** Start of Dataset content **

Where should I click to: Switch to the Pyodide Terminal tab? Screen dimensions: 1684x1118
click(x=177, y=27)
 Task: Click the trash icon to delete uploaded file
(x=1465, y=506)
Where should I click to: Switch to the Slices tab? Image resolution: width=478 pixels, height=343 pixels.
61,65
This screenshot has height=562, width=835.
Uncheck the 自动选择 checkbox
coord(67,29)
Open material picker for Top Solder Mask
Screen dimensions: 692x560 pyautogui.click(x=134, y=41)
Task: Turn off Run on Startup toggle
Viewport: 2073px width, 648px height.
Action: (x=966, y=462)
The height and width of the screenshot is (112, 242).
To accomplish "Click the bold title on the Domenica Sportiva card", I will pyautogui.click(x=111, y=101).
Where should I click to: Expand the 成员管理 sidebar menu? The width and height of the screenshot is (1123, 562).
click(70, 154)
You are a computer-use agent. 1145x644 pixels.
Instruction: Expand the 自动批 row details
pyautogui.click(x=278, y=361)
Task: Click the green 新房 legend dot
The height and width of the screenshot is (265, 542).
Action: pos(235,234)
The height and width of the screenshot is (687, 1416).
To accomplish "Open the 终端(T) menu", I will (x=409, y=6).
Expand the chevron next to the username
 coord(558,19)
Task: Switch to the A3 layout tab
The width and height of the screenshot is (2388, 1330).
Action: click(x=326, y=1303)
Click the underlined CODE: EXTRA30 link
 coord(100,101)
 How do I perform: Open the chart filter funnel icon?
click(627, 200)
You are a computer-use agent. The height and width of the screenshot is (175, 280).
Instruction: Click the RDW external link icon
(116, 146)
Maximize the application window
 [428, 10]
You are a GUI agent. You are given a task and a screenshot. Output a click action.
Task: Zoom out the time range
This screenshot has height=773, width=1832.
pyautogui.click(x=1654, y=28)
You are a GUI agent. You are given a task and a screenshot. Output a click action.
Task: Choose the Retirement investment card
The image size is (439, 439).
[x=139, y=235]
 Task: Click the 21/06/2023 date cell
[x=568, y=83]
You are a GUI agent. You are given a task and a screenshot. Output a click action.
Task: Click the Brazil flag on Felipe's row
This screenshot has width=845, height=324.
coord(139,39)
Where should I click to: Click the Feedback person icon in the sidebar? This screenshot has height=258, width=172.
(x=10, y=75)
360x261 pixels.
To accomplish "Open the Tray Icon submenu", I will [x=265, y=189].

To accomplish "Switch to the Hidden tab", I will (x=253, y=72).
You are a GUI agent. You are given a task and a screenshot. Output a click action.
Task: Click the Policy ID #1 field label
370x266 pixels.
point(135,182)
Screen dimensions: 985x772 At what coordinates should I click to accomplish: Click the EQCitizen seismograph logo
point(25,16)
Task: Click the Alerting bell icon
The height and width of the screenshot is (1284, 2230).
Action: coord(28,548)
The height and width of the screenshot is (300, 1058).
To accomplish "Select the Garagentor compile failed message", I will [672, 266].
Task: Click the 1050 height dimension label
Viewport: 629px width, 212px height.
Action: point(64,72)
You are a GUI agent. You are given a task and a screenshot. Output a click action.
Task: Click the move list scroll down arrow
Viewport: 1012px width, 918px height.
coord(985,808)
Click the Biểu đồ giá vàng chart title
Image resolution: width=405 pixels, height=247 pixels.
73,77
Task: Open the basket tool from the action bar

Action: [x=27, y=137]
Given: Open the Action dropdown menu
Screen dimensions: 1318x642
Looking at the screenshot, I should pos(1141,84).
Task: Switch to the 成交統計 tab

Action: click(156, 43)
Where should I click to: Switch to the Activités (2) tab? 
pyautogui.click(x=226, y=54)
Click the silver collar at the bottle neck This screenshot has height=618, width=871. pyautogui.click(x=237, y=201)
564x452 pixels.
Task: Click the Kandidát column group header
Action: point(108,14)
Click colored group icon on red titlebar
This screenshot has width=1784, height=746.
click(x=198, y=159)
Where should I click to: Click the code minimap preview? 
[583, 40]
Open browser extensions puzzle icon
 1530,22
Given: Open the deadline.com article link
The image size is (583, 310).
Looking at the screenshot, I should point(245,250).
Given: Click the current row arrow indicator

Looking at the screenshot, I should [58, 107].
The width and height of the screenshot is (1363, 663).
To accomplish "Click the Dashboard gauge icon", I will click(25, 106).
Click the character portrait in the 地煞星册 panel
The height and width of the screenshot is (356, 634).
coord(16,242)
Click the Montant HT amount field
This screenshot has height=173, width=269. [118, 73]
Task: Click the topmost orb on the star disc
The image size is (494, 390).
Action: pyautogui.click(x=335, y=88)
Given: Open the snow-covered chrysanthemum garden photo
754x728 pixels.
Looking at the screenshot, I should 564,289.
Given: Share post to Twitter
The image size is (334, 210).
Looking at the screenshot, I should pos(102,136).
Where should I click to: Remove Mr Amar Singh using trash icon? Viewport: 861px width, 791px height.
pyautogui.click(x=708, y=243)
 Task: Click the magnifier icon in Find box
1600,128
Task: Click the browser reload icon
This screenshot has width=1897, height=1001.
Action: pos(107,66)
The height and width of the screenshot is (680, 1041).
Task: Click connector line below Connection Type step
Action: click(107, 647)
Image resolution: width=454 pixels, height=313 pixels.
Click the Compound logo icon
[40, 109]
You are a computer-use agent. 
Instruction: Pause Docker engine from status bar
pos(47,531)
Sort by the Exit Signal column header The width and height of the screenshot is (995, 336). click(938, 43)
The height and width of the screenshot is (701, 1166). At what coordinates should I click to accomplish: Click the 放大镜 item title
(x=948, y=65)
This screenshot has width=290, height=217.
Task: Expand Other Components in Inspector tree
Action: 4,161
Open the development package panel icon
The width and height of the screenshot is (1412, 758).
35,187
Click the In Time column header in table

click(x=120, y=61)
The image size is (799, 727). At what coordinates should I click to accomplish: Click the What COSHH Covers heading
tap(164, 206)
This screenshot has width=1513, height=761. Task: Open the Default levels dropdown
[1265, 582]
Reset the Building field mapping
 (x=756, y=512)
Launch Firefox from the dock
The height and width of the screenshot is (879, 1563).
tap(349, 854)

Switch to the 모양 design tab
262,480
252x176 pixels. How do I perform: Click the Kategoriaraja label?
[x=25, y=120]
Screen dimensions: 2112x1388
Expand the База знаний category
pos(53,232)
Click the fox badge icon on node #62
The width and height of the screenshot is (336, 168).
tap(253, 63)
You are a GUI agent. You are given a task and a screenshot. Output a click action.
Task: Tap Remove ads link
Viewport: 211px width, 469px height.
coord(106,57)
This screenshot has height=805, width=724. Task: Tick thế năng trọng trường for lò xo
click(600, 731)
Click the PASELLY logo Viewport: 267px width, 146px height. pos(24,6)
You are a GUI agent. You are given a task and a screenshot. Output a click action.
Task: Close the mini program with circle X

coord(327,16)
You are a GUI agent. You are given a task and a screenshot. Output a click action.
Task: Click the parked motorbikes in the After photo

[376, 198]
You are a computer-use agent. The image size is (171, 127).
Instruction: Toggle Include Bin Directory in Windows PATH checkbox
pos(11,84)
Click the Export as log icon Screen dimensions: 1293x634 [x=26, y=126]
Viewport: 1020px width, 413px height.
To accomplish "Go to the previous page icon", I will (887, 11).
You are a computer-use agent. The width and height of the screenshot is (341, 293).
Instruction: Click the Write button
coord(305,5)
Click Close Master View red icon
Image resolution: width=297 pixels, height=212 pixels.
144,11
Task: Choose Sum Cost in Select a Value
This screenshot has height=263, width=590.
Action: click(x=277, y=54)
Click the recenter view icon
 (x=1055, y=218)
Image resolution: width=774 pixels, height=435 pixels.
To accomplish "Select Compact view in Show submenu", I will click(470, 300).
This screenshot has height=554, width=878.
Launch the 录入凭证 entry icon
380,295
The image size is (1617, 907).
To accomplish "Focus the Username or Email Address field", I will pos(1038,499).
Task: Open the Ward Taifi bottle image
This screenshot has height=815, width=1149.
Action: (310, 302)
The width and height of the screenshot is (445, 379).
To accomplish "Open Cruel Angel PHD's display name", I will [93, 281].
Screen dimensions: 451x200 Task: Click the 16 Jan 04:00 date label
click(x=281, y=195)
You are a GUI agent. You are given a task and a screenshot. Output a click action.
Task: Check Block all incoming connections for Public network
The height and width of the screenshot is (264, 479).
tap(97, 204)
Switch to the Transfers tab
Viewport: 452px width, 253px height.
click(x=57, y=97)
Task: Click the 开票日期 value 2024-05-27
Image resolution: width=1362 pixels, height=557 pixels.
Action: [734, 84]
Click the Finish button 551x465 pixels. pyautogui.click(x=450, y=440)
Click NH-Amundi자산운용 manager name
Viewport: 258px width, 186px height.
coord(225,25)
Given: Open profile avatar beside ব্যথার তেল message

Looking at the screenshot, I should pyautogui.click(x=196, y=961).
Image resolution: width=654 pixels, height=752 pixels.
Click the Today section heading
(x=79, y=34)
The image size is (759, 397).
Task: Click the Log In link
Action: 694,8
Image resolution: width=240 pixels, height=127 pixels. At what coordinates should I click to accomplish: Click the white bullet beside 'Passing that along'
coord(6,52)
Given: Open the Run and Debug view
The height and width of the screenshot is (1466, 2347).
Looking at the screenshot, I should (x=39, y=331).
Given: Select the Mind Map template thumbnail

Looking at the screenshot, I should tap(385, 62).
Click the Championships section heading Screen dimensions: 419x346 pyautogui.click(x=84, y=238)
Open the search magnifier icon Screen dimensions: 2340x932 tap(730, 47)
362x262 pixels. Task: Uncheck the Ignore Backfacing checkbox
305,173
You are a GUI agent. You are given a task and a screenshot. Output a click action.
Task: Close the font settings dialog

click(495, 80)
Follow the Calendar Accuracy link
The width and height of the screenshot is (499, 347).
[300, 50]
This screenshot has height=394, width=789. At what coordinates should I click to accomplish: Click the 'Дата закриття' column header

** End of Dataset content **

> [Short exercise]:
Reproduce the rows from the start of the records through the line that contains "Action: (x=966, y=462)", including both that first line and that last one.

> [Exercise output]:
Where should I click to: Switch to the Pyodide Terminal tab? Screen dimensions: 1684x1118
click(x=177, y=27)
 Task: Click the trash icon to delete uploaded file
(x=1465, y=506)
Where should I click to: Switch to the Slices tab? Image resolution: width=478 pixels, height=343 pixels.
61,65
This screenshot has height=562, width=835.
Uncheck the 自动选择 checkbox
coord(67,29)
Open material picker for Top Solder Mask
Screen dimensions: 692x560 pyautogui.click(x=134, y=41)
Task: Turn off Run on Startup toggle
Viewport: 2073px width, 648px height.
Action: (x=966, y=462)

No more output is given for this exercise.